On the work front, Dora broke her ankle yesterday. She is now in a cast, with crutches and out of commission for 2 weeks. A bunch of them went out after class and while she was play kungfu-fighting with Laura, a part time EF teacher from Scotland who is also studying Uyghur at the uni, she must have hurt it.

There is this place near school which we sometimes frequent called “the pool bar”, a very grimy and dingy place underground with naked bulbs hanging sporadically around the bare hall. There are a lot of pool tables, very few customers and hard wooden tables with equally as hard wooden benches. As a rule of thumb, this is a place where one should really only go when one is already drunk. The only good thing about it is that we can bring all of our own liquor and provide our own music. They really don’t care and rumour has it that it’s only a matter of time that authorities will close it down. In any case, Dora has now earned herself a medical holiday, which I personally think will do her a hell of a lot of good for her mental health.

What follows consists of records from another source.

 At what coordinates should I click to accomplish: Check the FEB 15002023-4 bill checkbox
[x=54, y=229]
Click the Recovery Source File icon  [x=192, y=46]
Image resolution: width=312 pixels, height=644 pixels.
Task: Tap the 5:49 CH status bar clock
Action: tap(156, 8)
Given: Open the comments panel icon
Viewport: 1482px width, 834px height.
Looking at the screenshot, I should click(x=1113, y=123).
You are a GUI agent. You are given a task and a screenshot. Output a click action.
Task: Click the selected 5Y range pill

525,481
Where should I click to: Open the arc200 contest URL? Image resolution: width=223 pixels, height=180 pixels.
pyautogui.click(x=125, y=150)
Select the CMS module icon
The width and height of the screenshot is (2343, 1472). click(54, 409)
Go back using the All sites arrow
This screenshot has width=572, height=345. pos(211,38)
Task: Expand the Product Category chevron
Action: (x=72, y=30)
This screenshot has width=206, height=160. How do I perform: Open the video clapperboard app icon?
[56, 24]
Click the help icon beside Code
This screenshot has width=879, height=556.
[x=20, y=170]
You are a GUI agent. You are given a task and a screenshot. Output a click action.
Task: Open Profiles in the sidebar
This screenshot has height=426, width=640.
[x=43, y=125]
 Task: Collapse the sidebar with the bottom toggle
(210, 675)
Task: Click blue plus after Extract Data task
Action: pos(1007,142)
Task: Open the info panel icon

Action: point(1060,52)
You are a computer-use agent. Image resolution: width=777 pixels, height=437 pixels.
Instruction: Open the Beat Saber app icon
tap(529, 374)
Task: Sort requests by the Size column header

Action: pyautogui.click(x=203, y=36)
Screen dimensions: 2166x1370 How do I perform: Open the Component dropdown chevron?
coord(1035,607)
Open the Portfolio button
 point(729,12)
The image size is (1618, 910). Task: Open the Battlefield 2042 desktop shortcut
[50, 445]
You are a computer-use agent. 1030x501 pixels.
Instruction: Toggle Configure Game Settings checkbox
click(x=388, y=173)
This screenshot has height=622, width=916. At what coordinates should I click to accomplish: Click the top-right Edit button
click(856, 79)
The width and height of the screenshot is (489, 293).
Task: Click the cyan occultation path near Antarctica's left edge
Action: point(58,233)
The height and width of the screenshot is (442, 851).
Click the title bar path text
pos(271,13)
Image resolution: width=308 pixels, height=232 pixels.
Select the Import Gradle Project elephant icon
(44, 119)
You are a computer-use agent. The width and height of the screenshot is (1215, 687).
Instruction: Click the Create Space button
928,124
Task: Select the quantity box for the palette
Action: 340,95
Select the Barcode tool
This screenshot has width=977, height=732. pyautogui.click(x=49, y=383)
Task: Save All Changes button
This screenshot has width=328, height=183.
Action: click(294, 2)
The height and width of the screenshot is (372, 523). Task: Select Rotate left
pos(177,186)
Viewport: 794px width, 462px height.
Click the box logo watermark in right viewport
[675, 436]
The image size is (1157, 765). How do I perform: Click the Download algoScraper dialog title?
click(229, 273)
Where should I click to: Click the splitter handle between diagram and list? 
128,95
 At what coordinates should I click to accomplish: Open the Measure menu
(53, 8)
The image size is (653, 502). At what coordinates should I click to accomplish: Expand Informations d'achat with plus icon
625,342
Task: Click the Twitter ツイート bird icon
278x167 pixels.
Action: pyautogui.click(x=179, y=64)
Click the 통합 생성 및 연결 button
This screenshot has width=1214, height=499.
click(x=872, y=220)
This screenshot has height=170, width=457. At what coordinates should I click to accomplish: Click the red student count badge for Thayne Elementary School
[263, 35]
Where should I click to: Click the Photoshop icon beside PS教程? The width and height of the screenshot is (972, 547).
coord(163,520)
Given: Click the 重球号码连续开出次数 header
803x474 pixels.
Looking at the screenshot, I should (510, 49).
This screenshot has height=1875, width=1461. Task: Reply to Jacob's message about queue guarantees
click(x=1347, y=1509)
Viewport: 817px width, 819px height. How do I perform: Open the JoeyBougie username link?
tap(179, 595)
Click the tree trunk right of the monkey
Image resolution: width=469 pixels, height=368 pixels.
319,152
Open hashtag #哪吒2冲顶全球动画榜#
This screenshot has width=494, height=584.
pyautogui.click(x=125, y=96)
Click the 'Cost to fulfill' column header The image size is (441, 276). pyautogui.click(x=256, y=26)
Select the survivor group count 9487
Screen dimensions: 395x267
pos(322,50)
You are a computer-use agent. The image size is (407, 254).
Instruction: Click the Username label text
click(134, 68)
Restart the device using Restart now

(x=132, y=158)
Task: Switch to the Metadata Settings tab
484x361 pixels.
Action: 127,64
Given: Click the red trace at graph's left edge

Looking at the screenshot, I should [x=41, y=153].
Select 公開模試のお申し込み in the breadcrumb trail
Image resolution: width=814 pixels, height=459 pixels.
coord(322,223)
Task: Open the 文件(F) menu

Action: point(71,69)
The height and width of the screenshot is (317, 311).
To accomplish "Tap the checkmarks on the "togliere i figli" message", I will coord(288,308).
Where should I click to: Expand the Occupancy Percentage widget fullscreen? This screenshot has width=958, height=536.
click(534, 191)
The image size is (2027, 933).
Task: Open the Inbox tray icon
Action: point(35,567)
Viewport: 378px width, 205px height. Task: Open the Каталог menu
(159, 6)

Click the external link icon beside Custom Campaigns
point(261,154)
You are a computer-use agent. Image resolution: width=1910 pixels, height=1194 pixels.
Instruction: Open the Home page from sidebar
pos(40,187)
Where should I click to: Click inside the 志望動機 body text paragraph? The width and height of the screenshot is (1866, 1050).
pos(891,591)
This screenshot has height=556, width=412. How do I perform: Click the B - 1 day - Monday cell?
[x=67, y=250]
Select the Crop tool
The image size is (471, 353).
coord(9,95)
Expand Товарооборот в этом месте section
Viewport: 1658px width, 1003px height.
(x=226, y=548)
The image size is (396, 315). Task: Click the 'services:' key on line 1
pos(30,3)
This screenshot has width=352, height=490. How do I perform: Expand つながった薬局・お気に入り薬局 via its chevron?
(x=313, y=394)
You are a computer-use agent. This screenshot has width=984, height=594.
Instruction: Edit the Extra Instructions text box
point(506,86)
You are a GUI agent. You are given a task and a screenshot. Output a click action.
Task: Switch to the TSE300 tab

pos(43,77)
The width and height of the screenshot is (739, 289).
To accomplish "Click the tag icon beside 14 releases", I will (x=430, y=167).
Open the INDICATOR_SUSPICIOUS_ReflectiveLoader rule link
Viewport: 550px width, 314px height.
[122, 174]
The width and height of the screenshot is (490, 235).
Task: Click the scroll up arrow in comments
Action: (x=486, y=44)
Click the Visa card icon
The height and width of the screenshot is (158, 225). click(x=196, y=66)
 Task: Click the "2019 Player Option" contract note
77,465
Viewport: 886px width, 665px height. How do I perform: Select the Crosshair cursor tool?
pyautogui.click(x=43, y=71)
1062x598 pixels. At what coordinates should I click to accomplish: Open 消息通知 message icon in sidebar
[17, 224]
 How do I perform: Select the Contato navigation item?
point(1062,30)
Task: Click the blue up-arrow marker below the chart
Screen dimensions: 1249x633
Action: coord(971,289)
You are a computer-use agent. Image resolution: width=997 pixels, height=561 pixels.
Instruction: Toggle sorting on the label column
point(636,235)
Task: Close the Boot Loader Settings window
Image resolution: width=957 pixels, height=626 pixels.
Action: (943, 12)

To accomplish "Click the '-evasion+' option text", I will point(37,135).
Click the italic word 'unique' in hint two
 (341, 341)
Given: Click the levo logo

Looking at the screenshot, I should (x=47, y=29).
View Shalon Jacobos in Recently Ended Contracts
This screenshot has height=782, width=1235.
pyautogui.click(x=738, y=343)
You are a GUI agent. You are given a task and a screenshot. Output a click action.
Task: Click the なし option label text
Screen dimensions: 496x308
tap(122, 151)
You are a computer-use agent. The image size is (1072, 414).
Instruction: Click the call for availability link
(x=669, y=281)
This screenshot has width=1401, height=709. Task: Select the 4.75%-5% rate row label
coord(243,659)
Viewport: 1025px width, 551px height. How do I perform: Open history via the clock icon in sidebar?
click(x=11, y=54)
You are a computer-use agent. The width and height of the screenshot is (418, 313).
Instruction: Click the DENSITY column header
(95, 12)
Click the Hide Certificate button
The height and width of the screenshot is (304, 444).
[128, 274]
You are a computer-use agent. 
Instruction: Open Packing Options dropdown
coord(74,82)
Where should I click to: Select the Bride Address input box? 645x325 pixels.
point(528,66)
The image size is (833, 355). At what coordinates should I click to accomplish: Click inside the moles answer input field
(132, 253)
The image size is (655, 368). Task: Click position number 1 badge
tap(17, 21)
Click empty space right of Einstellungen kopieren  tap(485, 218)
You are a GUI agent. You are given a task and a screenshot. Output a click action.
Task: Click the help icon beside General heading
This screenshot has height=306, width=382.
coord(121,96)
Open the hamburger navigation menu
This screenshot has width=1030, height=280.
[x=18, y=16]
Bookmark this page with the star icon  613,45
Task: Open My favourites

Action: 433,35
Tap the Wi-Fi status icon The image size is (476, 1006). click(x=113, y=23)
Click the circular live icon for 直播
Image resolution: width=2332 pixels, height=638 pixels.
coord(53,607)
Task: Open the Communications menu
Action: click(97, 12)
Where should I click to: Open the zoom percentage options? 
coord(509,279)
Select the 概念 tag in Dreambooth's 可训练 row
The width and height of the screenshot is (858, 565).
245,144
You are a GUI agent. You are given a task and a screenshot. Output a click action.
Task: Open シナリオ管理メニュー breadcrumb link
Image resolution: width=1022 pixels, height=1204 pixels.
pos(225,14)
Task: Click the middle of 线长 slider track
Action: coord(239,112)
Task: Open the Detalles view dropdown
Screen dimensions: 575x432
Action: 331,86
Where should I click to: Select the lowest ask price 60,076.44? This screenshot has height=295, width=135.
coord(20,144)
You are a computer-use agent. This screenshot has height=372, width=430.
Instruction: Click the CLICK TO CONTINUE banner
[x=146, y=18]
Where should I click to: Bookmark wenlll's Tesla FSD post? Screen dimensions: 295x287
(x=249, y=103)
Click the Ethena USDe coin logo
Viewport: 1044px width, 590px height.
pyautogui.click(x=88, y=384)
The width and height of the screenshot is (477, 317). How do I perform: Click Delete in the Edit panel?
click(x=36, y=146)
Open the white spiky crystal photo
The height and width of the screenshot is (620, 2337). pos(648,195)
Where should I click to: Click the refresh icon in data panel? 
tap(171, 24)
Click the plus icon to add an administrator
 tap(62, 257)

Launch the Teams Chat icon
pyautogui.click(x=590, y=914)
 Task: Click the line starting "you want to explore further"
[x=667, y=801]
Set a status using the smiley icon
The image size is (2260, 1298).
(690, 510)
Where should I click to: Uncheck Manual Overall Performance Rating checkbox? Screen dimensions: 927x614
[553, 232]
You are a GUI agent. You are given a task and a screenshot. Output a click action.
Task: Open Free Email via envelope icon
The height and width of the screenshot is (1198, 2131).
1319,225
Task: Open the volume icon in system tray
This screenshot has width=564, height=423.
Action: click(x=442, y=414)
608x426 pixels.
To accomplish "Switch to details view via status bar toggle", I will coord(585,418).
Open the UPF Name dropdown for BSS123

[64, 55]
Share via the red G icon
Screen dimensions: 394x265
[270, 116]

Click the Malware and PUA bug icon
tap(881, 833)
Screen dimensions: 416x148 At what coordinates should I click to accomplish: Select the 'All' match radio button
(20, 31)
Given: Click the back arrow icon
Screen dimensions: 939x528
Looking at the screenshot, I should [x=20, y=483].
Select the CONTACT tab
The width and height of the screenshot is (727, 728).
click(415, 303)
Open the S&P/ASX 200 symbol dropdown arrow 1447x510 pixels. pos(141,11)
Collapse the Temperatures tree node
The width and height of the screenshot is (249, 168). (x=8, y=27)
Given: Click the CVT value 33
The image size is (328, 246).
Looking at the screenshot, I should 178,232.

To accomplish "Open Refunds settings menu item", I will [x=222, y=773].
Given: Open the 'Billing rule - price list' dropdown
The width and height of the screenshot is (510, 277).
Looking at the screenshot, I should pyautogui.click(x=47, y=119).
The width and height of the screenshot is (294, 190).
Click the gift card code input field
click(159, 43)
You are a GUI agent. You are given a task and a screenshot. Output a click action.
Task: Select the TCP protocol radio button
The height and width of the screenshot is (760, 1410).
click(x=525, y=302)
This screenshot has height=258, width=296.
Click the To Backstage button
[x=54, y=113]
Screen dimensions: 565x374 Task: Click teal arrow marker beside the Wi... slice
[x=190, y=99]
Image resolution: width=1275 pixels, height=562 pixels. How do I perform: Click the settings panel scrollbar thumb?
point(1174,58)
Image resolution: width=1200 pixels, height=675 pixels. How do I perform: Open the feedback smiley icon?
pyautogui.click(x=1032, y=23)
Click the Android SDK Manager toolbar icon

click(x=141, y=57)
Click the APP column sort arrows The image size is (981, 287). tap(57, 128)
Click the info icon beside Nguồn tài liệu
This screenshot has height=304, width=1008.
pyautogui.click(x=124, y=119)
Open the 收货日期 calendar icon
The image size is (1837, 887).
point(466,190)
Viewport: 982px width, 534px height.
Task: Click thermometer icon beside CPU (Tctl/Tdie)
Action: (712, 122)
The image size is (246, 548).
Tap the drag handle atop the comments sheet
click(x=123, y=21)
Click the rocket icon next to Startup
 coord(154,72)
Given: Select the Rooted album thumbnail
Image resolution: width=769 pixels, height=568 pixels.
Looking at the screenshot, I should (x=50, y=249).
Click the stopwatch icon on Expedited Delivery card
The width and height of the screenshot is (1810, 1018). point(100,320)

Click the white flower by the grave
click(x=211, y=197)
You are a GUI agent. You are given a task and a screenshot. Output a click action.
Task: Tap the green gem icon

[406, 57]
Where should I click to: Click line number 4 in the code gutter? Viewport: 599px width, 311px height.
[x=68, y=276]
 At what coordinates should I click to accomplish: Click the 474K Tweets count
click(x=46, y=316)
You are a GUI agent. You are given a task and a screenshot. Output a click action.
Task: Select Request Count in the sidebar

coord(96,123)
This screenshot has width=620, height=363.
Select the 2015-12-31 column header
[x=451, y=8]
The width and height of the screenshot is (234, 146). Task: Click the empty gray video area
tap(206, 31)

More bad news: Tiff just handed her notice in today. She decided that she’s had it with teaching little kids, and the stress on the weekends is just too much with the intense pressure to perform well in class. Our Sat and Sun start at 10:15am and we are all pretty much going full force until 9:15pm. It’s a long day, tiring on the feet, and extremely exhausting by Sunday evening. The reason for this is because we are a language academy and we do classes primarily on the weeknights and weekends.

You can’t get around it, but it just translates to chaotic a sat and sun, with more rest during the weekdays. I’m already up to my maximum teaching hours, according to the contract, and it is a lot. I have 5 kid classes (7-10 year olds), 2 teen classes (11-14), 1 adult class (15+), and 2 VIP classes (one on one, where the student gets total attention from one foreign teacher. Those who are wealthy enough to afford these are really the elite in Urumqi. Even I wouldn’t pay that kind of money in Canada for a private tutor!)

So Tiff will be leaving our team in 10 days, but at least she will be staying in the city. She loves Urumqi and is looking into teaching at another English school around the corner from us, that teaches only adults. It’s kind of a pity, she is a real sweetheart and I think she was a wonderful asset to the team, but on the other hand, I admire her for taking a stance and righting her position if she is unhappy.

Sometimes it’s easy to just stay somewhere because it’s comfortable but her reason is that if she came halfway around the world to do something, she wants to be happy. Fair enough, tough cookie.

Being Canadian and all, I’ll talk more on the weather: As the snow stopped falling today, and the Urumqi-nites walked, biked, skidded, and squealed all over the roads, the white fluffy stuff took no time to turn to black icky slush. It’s funny to see hundreds of shopkeepers and soldiers out with their heavy metal shovels wiping the stuff off the curbs and steps. It seems that when there is snow on the ground, everyone walks on their tiptoe with their head down to mind their next step, probably praying desperately to Buddha/Allah to spare them from falling on their bums.

I stopped across one of those pedestrian bridges that are like safe routes to take when you don’t want to chance crossing the busy roads, and while looking down at the traffic, I noticed how the pedestrians seemed to move at the same frantic pace as they normally do, but in smaller steps and might I add, like they all had a pickle up their ass. But I digress, I am guilty of this also; I just find it slightly amusing.

Oh but the best part of today: I got me a coffee press! Wait, what is the right term for those things? It’s those big cups with a plunger-looking-thingy that can make real coffee. Goodbye to crappy instant Nescafe!!

Lesson of the day:
Q: How does one cope with the insanity of slush, mental anguish from work and the social discomforts of colleagues and friends?
A: Overpriced all-you-can-eat buffets and a cheap coffee plunger. Simple pleasures.